Behaviorism relates to a school of politics that developed in the 50s and 60s in the USA. This school represented a revolt against institutional practices in the study of politics and called for political analysis to be modeled upon the natural sciences. That is to say that only information that could be quantified and tested empirically could be regarded as 'true' and that other normative concepts such as 'liberty' and 'justice' should be rejected as they are not falsifiable.

Behaviourism has been criticised within politics as it threatens to reduce the discipline of political analysis to little more than the study of voting and the behaviour of legislatures. A virtual obsession with the observation of data, although providing interesting findings in these fields deprives the field of politics of other important viewpoints.

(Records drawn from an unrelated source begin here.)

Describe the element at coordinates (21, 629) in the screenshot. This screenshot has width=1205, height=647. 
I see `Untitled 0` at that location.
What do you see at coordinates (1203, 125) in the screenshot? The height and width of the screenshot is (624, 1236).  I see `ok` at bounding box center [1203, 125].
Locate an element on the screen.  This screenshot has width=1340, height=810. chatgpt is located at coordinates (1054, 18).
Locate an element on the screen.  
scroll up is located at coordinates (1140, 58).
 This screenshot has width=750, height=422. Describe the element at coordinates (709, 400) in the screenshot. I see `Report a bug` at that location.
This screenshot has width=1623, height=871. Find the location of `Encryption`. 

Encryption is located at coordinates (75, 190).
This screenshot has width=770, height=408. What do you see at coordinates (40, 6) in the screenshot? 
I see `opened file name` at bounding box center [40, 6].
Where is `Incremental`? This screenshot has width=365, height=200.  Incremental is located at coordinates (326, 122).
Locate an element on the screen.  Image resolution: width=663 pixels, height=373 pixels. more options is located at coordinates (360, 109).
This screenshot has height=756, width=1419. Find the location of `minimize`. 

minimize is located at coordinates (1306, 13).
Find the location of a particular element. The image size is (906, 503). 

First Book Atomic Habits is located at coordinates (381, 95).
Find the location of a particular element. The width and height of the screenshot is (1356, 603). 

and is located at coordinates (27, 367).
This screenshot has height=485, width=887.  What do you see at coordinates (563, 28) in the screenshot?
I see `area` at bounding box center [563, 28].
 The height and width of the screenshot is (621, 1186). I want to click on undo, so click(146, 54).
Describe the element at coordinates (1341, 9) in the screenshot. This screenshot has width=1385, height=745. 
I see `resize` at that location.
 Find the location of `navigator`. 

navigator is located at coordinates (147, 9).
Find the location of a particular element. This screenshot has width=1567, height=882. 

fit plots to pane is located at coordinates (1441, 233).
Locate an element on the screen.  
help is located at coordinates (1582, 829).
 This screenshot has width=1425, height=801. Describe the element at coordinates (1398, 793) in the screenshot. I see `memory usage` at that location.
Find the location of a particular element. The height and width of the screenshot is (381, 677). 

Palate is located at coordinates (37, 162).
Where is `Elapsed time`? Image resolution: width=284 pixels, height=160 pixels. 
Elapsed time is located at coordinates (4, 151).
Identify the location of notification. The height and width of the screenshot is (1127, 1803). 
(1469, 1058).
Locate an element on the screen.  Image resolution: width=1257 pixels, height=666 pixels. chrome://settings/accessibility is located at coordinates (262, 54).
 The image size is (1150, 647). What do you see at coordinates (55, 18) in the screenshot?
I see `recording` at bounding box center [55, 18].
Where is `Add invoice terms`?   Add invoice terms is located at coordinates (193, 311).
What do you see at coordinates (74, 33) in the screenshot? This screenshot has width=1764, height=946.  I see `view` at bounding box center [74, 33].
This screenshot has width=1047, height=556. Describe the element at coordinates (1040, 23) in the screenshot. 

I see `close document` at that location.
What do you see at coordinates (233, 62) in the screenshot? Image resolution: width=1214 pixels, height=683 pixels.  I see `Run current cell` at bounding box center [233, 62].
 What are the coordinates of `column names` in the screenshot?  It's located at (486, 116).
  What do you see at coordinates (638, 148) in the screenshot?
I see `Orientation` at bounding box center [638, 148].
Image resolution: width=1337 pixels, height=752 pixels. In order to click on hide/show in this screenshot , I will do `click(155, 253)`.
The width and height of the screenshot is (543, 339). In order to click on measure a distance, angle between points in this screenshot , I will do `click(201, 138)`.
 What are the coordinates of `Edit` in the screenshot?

Methodological criticisms have also been leveled at David Easton's "massive" in the sense that the claim of behaviouralists to be Value Free in their analysis is impossible because every theory is tainted with an ideological premise that led to its formation in the first place and subsequently the observable facts are studied for a reason. An example of this 'value bias' would be that through this discipline the term 'democracy' has become the competition between elites for election 'a la' the western conception rather than an essentially contested term concerning literally rule by the people (the demos). In this manner behaviourism is inherently biased and reduces the scope of political analysis. Nevertheless it has still managed to introduce a new scientific rigour into political analysis and bequeathed a wealth of new information.